--- begin PROVIDED DATA ---

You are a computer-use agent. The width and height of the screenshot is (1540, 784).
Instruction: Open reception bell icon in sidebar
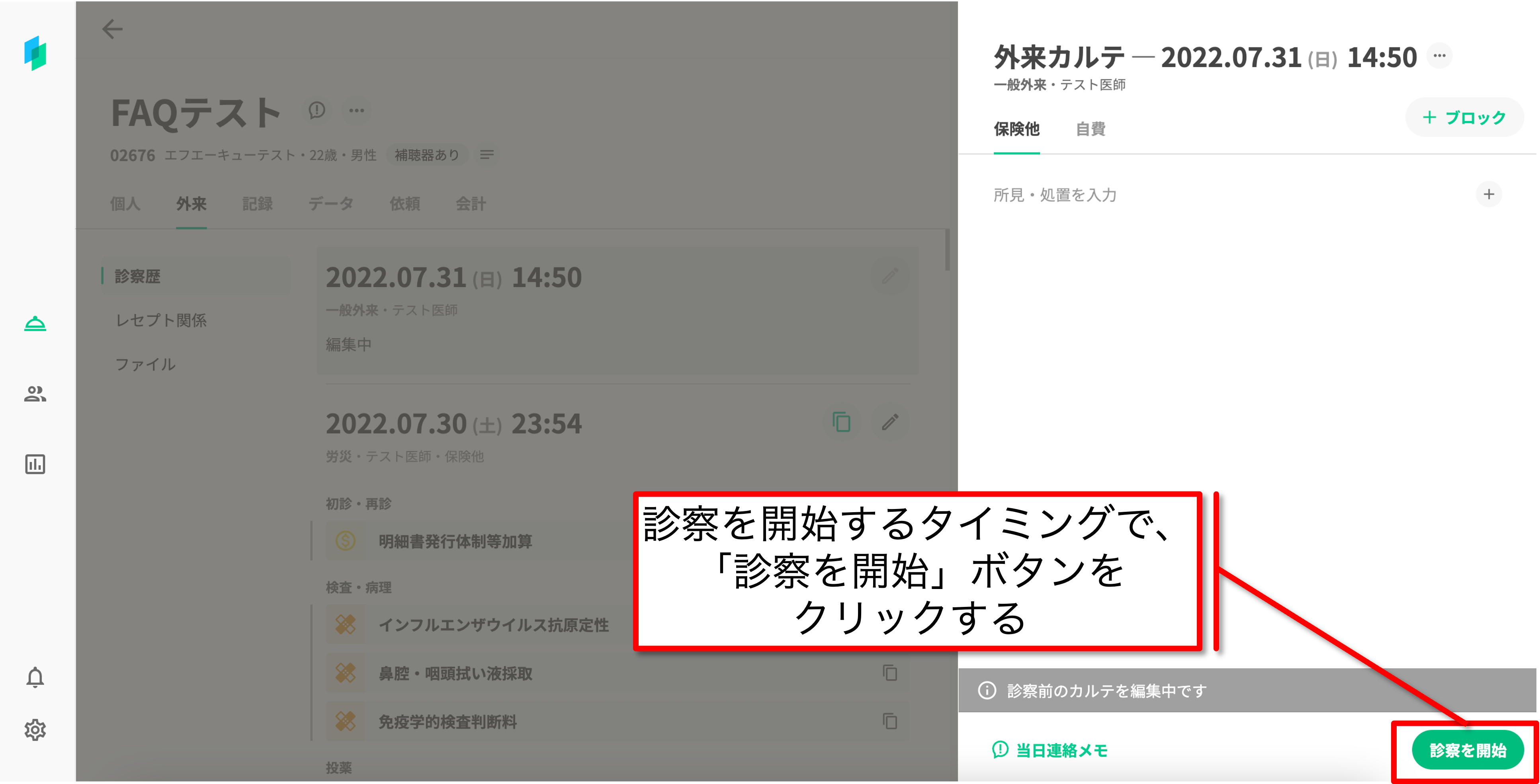35,323
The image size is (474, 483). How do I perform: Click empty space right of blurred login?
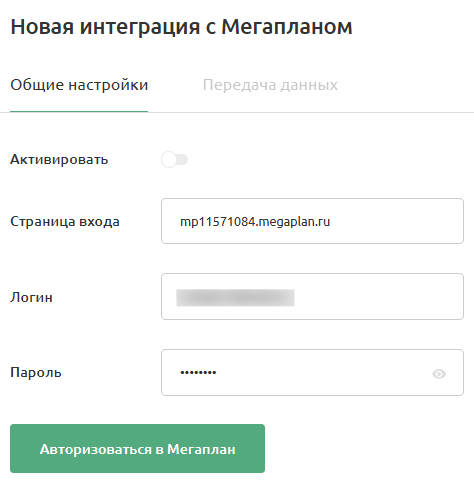[x=377, y=297]
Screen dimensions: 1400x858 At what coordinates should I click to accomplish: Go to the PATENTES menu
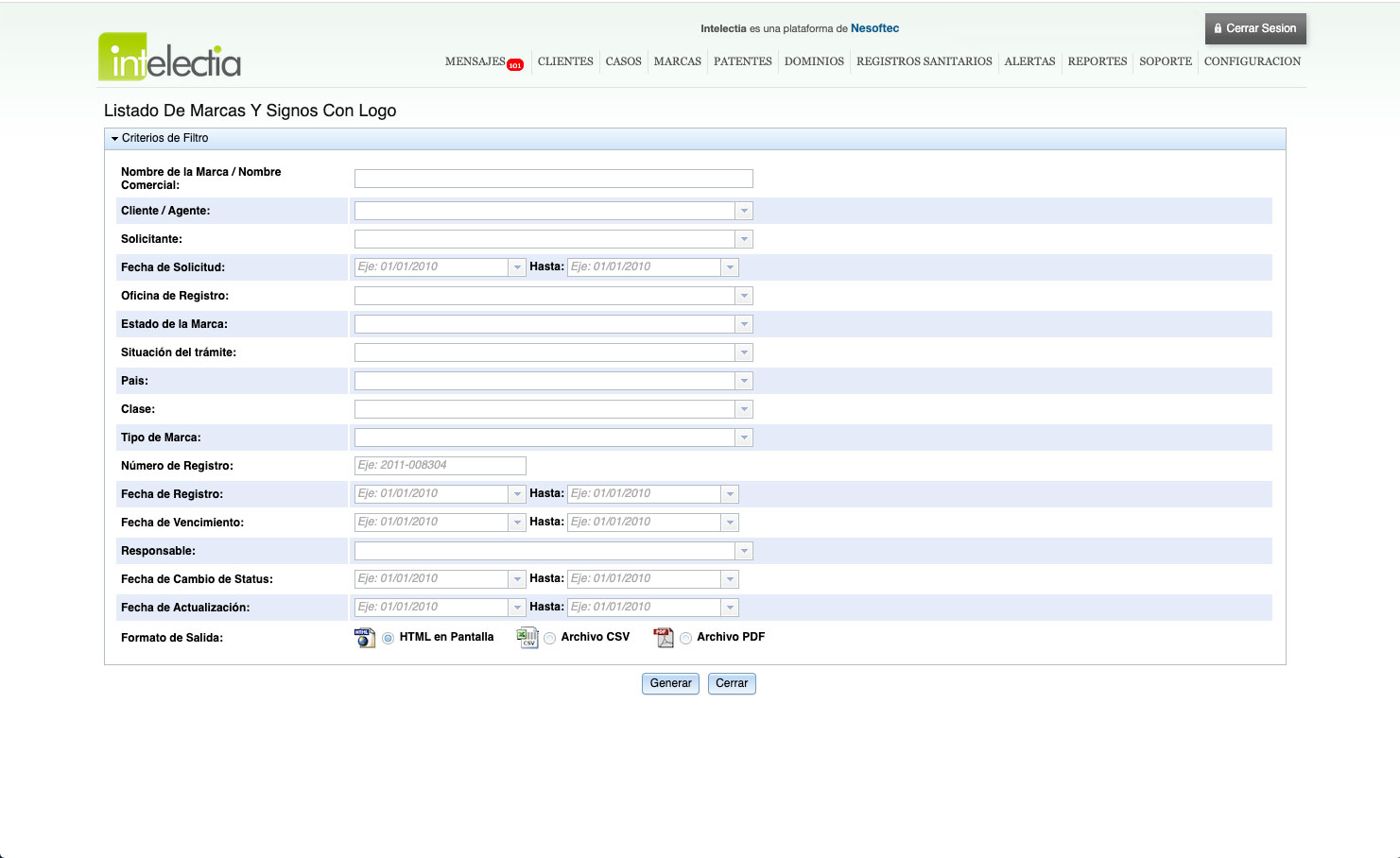pos(742,61)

--- end PROVIDED DATA ---

> _STATED TASK_
Reproduce each of these records word for word, omitting the pictures.

> _SOLVED EXERCISE_
You are a computer-use agent. The width and height of the screenshot is (1540, 784).
Instruction: Open reception bell icon in sidebar
35,323
The image size is (474, 483). How do I perform: Click empty space right of blurred login?
[x=377, y=297]
Screen dimensions: 1400x858 At what coordinates should I click to accomplish: Go to the PATENTES menu
pos(742,61)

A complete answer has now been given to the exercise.